- Records shown:

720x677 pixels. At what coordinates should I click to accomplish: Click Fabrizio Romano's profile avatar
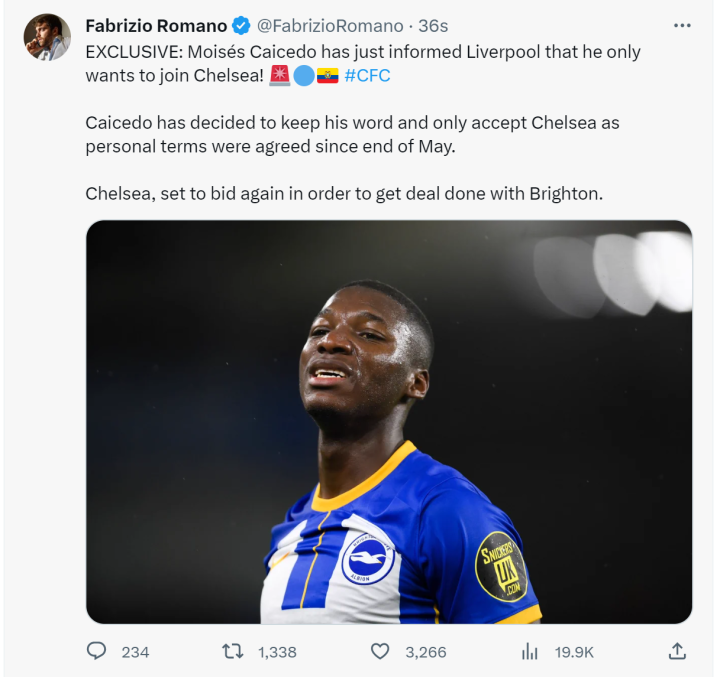[47, 37]
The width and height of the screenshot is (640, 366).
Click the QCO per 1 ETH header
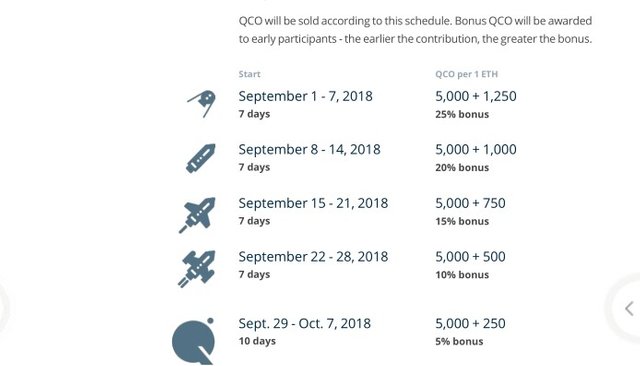click(x=467, y=74)
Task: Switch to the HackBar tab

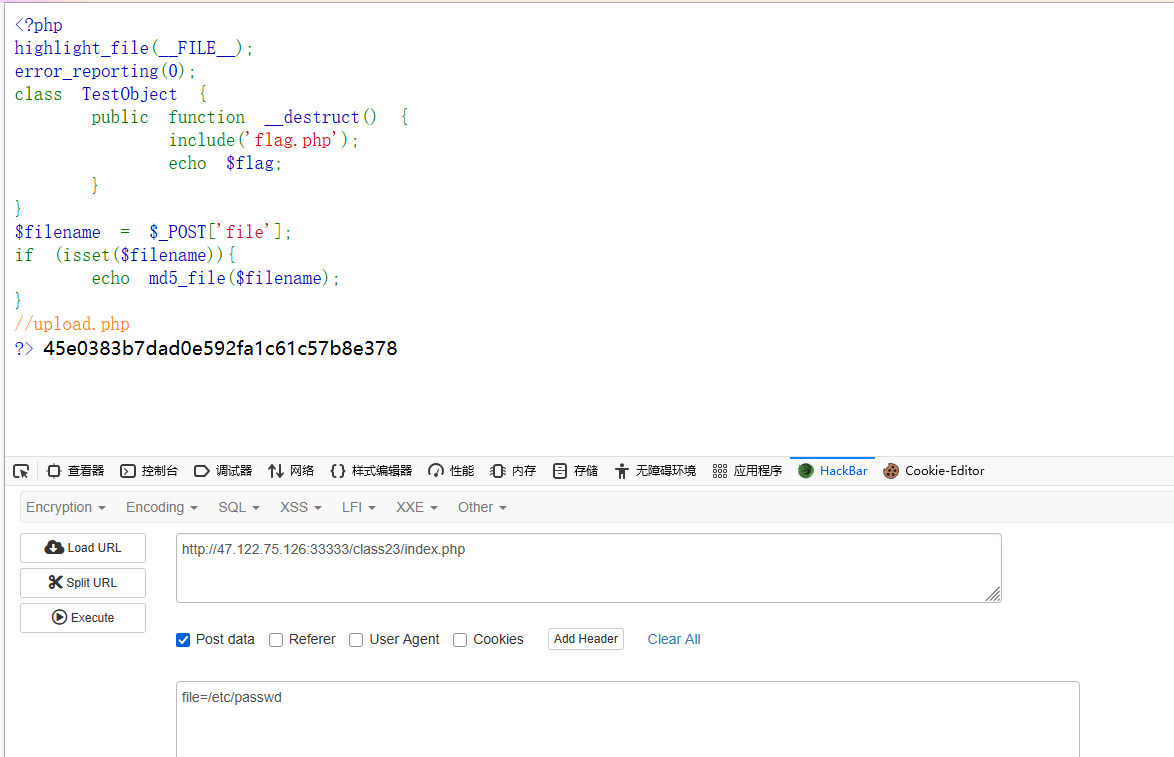Action: 833,471
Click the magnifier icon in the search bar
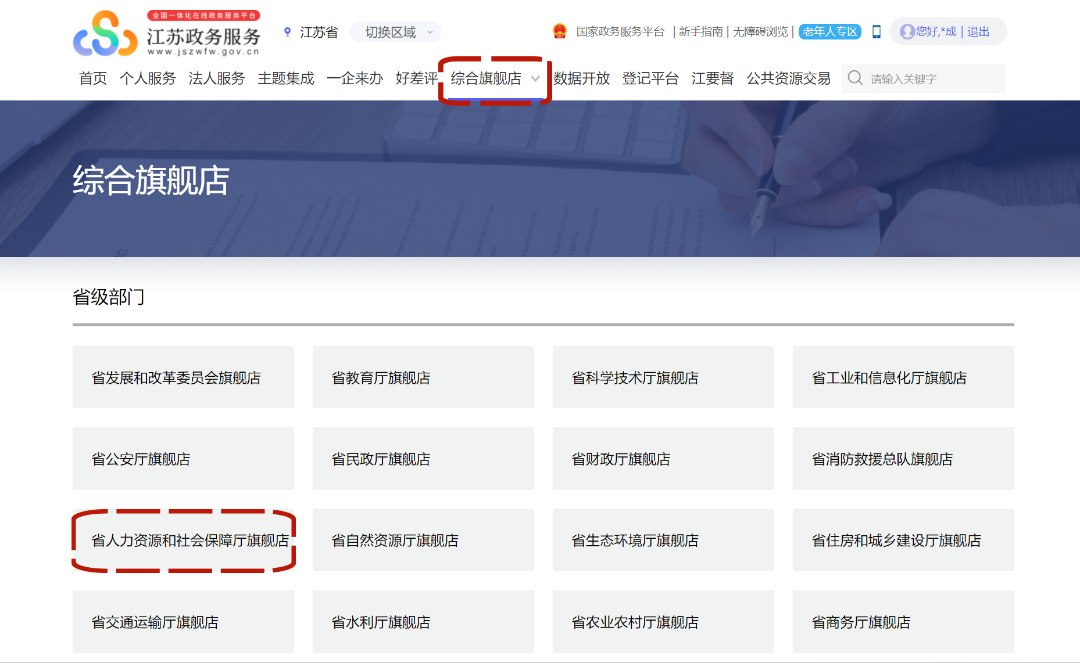Screen dimensions: 1080x663 tap(856, 77)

- Assigned task: Every record must be returned exactly. Leave its pictures out.

- Solution for this exercise:
720x677 pixels. At what coordinates should I click to accomplish: Click Fabrizio Romano's profile avatar
[47, 37]
The width and height of the screenshot is (640, 366).
Click the QCO per 1 ETH header
click(x=467, y=74)
Task: Switch to the HackBar tab

Action: 833,471
Click the magnifier icon in the search bar
Screen dimensions: 1080x663 tap(856, 77)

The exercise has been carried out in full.